Cette réinvention doit également passer par une adaptation des pratiques contemplatives en fonction du développement des enfants. Par exemple, alors que la méditation assise peut convenir aux adultes, les jeunes enfants bénéficient davantage d’activités physiques telles que le yoga ou l’exploration sensorielle. De plus, la maturation du cerveau varie d’un élève à l’autre, ce qui signifie que chaque enfant est prêt à intégrer certaines pratiques à des moments différents. L’éducation contemporaine doit être suffisamment flexible pour reconnaître que la pleine conscience, tout comme les autres approches pédagogiques, ne prend pas la même forme pour tous les âges ni pour tous les niveaux de développement.
Pour Jennings, l’essentiel de cette transformation repose sur la bienveillance et la gratitude.

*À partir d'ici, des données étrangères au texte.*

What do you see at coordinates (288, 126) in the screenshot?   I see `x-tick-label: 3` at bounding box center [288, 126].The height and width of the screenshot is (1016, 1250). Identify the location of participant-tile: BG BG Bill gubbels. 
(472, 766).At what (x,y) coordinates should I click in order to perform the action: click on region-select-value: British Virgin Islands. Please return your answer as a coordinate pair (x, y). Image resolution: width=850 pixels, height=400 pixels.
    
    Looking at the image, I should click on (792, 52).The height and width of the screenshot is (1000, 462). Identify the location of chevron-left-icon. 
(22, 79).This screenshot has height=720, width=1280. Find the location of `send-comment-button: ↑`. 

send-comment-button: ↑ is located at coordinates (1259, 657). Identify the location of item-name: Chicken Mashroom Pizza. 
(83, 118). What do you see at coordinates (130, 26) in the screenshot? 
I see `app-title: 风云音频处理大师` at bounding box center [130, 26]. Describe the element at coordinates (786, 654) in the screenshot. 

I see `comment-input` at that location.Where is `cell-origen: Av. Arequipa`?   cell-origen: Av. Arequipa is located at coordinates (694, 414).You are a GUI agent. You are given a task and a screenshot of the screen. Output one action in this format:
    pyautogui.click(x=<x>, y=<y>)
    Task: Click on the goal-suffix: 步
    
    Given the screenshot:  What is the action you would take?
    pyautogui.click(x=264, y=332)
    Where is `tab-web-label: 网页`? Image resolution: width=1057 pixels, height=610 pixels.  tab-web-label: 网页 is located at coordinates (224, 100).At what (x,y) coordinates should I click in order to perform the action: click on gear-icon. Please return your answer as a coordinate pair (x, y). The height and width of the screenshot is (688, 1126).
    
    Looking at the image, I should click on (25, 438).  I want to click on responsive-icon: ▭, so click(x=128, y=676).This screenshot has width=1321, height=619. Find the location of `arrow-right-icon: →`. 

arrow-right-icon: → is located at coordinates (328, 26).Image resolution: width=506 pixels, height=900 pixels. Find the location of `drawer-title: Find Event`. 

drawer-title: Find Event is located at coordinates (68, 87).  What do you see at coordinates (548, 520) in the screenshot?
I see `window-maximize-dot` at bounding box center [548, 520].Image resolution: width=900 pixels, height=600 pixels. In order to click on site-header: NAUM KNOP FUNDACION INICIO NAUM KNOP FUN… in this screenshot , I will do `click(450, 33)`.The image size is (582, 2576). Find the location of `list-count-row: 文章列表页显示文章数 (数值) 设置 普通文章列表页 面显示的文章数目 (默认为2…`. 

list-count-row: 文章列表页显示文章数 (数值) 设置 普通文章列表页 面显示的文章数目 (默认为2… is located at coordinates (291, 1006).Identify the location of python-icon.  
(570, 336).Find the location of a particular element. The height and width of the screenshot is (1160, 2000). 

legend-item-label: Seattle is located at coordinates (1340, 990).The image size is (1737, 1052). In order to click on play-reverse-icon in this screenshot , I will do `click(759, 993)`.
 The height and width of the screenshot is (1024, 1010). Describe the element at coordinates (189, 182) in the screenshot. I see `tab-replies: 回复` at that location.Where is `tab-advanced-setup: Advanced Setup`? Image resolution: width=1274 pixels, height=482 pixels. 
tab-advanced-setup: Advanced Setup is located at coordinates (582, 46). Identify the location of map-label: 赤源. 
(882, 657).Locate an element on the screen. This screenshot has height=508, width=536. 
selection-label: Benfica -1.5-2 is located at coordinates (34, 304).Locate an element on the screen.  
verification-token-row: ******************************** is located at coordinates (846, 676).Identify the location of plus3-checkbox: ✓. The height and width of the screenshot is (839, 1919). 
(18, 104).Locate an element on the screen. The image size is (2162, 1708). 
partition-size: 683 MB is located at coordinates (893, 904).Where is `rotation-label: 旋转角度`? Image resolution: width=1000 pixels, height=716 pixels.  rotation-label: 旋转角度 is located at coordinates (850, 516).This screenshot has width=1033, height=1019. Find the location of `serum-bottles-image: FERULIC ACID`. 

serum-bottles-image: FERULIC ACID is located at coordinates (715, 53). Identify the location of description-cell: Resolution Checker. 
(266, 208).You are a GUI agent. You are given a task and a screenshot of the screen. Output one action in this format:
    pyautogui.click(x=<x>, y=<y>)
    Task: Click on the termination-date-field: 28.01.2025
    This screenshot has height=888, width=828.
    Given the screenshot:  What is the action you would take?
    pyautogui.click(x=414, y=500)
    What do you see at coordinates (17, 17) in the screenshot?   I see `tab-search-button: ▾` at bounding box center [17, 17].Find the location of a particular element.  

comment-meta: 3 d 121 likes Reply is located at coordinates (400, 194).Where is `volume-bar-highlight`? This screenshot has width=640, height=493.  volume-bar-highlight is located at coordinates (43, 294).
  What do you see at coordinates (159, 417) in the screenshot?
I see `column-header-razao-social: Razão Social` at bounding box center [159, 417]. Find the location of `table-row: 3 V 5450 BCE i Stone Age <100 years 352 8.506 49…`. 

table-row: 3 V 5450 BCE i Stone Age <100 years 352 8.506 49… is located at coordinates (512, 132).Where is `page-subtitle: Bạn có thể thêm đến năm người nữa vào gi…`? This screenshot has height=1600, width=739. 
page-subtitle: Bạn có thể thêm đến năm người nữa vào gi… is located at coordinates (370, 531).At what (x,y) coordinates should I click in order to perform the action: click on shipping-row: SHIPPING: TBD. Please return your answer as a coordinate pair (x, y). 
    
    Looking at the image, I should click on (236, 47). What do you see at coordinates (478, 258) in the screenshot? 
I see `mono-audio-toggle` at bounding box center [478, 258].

Cultiver intentionnellement des sentiments de chaleur humaine, tant pour soi-même que pour les autres, crée un environnement d’apprentissage où chacun peut s’épanouir. Cette bienveillance, lorsqu’elle est déployée avec intention, peut véritablement transformer la manière dont les enseignants interagissent avec leurs élèves. En adoptant ces pratiques contemplatives, l’enseignant lui-même change de paradigme : il passe du rôle d’autorité transmissive à celui d’accompagnateur empathique, favorisant une relation basée sur la confiance et la compréhension mutuelle. Cela redéfinit non seulement son approche pédagogique, mais aussi son rapport à l’élève et à l’apprentissage, en plaçant le bien-être et la connexion au cœur de la dynamique de classe.
Finalement, Tish Jennings nous rappelle ce dont les jeunes ont vraiment besoin : des adultes présents, qui les écoutent et leur offrent de l’espace pour s’exprimer. Elle suggère même que si nous abandonnions les tests standardisés et la course contre la montre, nous pourrions laisser les élèves mener leur propre apprentissage, avec des enseignants là pour les accompagner et non pour les diriger. Un tel changement pourrait provoquer une véritable révolution dans nos écoles.
Le message de Tish Jennings est clair : la pleine conscience ne se limite pas à une pratique individuelle, mais peut devenir un outil puissant pour transformer notre système éducatif. En cultivant la conscience de soi, l’empathie et la connexion, les enseignants peuvent non seulement améliorer leur propre bien-être, mais aussi créer des environnements d’apprentissage plus sûrs, plus compréhensifs et plus adaptatifs aux besoins de chaque enfant. Une éducation plus contemplative, en somme, est peut-être la clé pour un futur plus lumineux, à la fois pour les enseignants et pour les élèves.